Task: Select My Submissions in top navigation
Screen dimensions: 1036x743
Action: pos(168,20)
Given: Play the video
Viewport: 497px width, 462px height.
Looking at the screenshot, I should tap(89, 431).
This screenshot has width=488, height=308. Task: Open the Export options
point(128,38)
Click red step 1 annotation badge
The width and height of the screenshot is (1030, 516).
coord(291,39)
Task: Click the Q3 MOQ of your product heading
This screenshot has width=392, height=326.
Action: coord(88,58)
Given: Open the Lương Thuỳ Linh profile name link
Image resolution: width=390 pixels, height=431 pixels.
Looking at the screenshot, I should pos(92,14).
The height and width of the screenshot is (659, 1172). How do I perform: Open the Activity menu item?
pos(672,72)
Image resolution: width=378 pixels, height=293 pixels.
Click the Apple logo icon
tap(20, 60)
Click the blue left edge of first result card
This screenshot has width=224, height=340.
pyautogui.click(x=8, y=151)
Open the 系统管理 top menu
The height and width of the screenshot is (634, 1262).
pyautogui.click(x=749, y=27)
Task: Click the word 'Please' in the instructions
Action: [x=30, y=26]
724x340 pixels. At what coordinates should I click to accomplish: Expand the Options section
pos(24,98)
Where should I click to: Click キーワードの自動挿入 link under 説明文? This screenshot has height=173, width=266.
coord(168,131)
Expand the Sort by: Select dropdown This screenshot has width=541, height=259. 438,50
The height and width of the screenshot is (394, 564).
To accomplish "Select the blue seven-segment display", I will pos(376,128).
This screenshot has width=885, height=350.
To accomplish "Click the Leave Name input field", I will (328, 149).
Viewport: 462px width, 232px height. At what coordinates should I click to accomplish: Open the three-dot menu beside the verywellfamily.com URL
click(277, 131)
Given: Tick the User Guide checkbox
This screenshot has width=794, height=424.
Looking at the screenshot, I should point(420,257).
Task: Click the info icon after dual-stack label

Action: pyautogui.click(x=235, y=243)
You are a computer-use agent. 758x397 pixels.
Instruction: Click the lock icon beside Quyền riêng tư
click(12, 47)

====

EXERCISE:
Read the entries above and find each line holding the word "Given". Copy it out.

ANSWER FOR THIS EXERCISE:
Given: Play the video
Given: Open the Lương Thuỳ Linh profile name link
Given: Tick the User Guide checkbox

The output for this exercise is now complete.